El sistema político que fue visto como ejemplar se ha convertido en una auténtica abominación: un régimen artrítico que sirve al dinero. De acuerdo a cálculos de Lawrence Lessing, un congresista en Washington dedica tres de cada cinco días laborables a recaudar dinero.
Los otros dos se dedicará, supongo, a escribir tarjetas de agradecimiento a los donantes. No hay democracia contemporánea en el mundo que tenga tal dependencia del dinero, una política con cubierta pluralista que se entregue tan escandalosamente a sus patrocinadores.
En Washington no se vende el voto: se renta.
Cuenta Leibovich que Ken Duberstein fue jefe de la Oficina del presidente Reagan durante seis meses y medio. El mejor negocio que pudo haber hecho: lleva 24 años explotando esas semanas en la Casa Blanca. La crónica de Este pueblo registra el imperio de los intereses privados, la ausencia de una plataforma de servicio.
Democracia venal.
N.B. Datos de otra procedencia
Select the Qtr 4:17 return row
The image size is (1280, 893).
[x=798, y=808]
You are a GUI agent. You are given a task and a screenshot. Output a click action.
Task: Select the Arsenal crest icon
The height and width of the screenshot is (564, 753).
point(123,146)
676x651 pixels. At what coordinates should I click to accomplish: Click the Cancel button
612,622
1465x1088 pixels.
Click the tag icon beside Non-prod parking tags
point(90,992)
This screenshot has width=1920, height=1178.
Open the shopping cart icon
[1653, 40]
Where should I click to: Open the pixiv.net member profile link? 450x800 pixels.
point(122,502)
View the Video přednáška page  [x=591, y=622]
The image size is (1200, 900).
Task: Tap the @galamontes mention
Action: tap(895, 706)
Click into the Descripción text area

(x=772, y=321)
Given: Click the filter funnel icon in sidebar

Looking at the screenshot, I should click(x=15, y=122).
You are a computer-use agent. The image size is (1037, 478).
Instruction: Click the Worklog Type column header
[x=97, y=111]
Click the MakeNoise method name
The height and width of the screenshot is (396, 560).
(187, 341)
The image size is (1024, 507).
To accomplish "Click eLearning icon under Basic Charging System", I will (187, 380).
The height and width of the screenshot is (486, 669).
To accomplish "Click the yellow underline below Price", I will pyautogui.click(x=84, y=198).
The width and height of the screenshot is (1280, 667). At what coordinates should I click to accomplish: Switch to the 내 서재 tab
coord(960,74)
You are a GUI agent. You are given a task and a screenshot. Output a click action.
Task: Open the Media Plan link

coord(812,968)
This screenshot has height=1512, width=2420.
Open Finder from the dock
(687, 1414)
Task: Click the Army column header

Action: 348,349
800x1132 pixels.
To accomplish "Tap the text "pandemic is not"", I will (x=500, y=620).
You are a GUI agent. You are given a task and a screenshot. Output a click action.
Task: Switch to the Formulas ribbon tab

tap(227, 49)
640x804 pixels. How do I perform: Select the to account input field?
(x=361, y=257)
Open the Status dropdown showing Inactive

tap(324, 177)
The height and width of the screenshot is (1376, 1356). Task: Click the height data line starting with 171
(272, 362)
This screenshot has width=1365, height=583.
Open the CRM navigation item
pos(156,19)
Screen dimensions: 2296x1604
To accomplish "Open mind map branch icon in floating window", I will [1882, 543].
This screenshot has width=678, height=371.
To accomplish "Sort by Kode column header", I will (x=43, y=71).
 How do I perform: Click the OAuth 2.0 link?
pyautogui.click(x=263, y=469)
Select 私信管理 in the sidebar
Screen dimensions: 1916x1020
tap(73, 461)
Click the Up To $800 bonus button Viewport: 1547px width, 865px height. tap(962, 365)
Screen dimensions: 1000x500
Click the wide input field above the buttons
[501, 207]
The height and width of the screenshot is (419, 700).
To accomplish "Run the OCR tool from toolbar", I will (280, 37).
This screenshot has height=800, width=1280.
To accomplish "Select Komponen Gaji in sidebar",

Más que una clase gobernante, Estados Unidos tiene un club gobernante, cuyo gerente es el lobista. Si el lobista fue, durante algún tiempo, accesorio de la política washingtoniana, hoy está en el centro. Los cabilderos se han convertido en los verdaderos dueños del gobierno, los regentes del congreso, los amos de la administración.
Lo son porque se han vendido en aquel pueblo como los indispensables, los provisores del éxito político: la ruta profesional para ganar una elección; el puente único para acceder al Congreso; los brujos de la complejidad burocrática, los expertos en barroquismos legislativos.
Su poder está, sobre todo, en el sitio que ocupan en las carreras políticas de Washington: son origen y final de clase gobernante. En 1974 menos del 5% de los congresistas en retiro se dedicaba al cabildeo. La inmensa mayoría regresaba a su estado a dedicarse a otras cosas.
Ahora, la mitad de los exlegisladores se vuelve cabildero.
El gobierno de los lobistas ha taponado los ductos de la circulación democrática. Ajenos a cualquier principio de rendición de cuentas, los cabilderos administran la democracia como un espectáculo de poder, fama y dinero. En este sabroso e indignante relato de Leibovich, no hay pista de renovación posible: el club ha descubierto la forma de perpetuarse.
Si acaso, existe el reciclaje: un legislador se vuelve cabildero, un asesor se transforma en comentarista, un encuestador deja la campaña para incorporarse a un canal de televisión. La idea central de este libro es que Washington no sirve más que para sí misma.
Su política no sirve ni siquiera a los políticos, sino sólo a sus padrinos.